The result, he said, was anger, disillusionment, and “social resentment that could poison our society.” And which, moreover, can be “easily manipulated.” Without a new social compact, Reich concluded, politicians would soon reap “the bitter harvest of popular rage.”
In the 30 years since that speech, we have witnessed the failure of the attempt to renew the compact between workers, entrepreneurs and politicians, starting with the Clinton administration itself. Instead of the new American dream advocated by Reich and a broadening of the middle class to include other social groups, we have witnessed the growth of inequality, amplified by powerful and all-pervasive technologies.
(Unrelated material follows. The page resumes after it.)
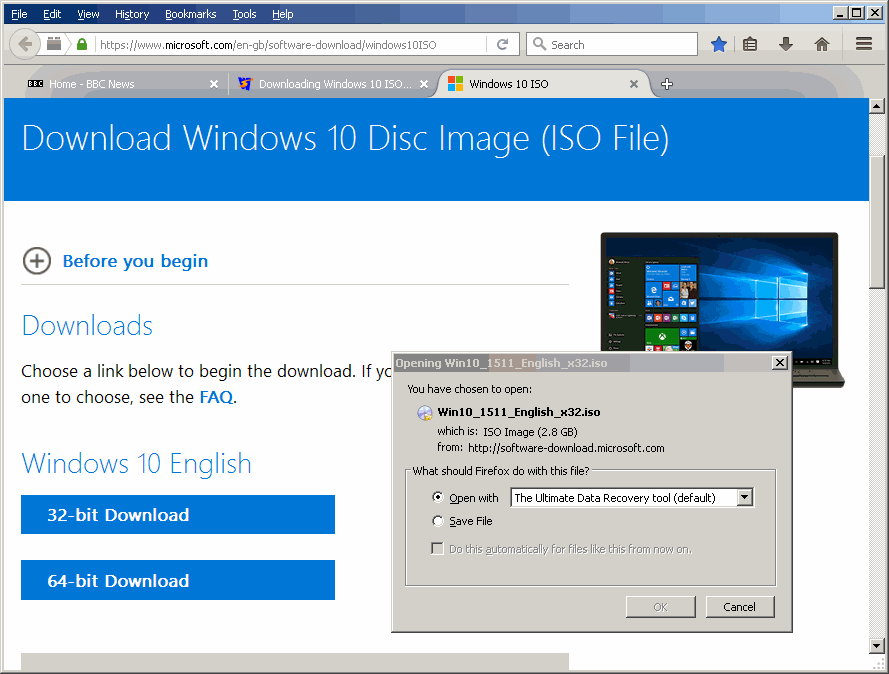Open the application dropdown for 'Open with'
Image resolution: width=889 pixels, height=674 pixels.
[x=744, y=497]
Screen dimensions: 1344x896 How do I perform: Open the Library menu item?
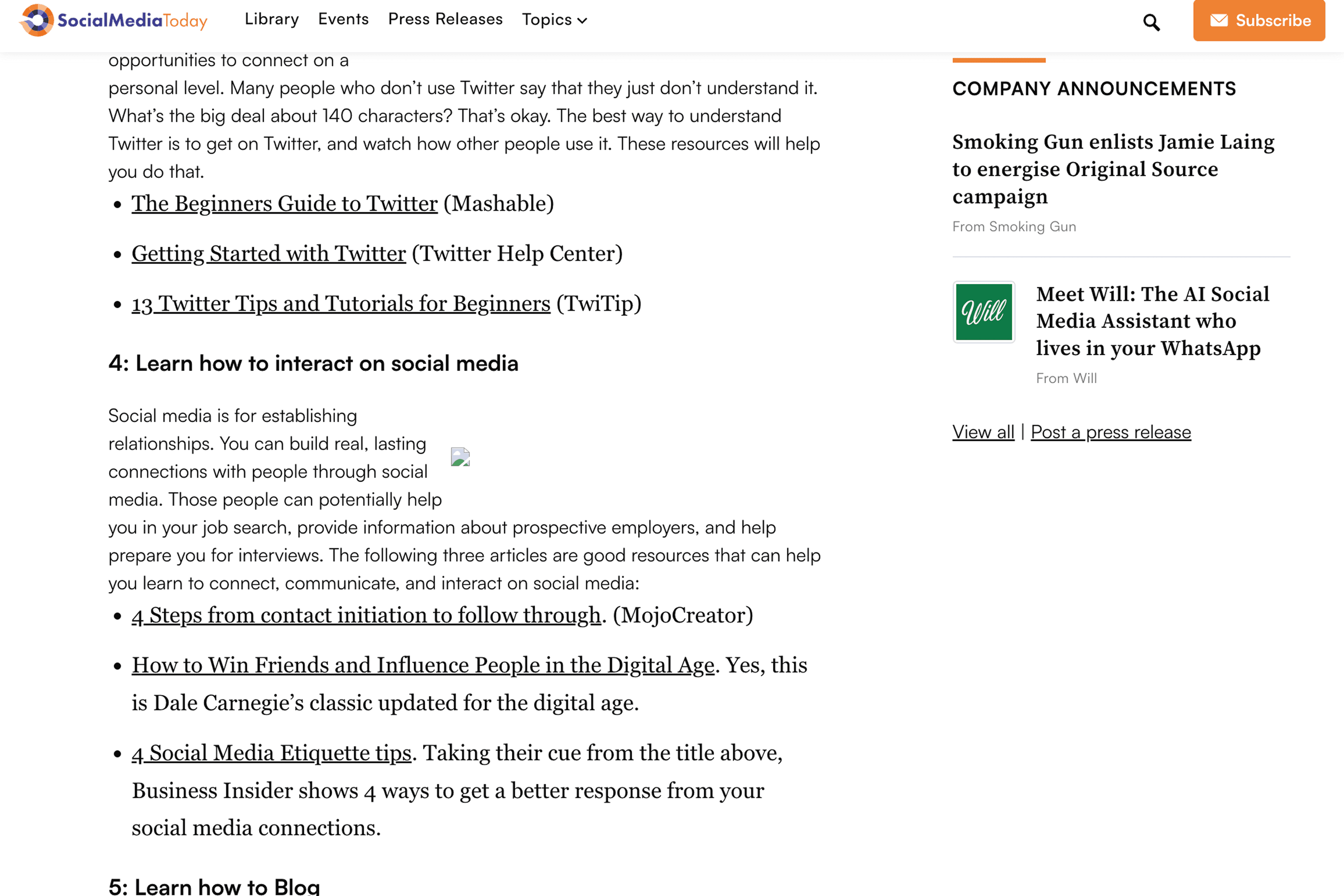(271, 19)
Politics has proved incapable of managing this change, acquiescing to the devaluation and precarization of labor, the degradation of workers' living conditions, short-term profits and the creation of monopolies. The two key points here are the failure to regulate Silicon Valley in the 1990s, and the bailout of Wall Street – with no accountability – after the 2008 crisis. Both took place under Democratic administrations. And then, one Tuesday night, we found ourselves facing the nightmare Robert Reich had predicted.
But Trump's second term cannot be explained only in economic terms: politics also thrives on symbols, on horizons of meaning. Many working-class men who had voted for Obama and Biden now went for Trump. They clearly found something compelling in what Trump had to offer.
This by no means implies that they believed all of his promises: some polls have shown that a significant portion of Trump's own voters found him lacking in credibility. But they certainly saw him as radical, an alternative, the one who would destroy a system from which they felt excluded. And then, beyond the unlikely economic promises, there is something very important that Trump can offer his base: an identity and a sense of belonging.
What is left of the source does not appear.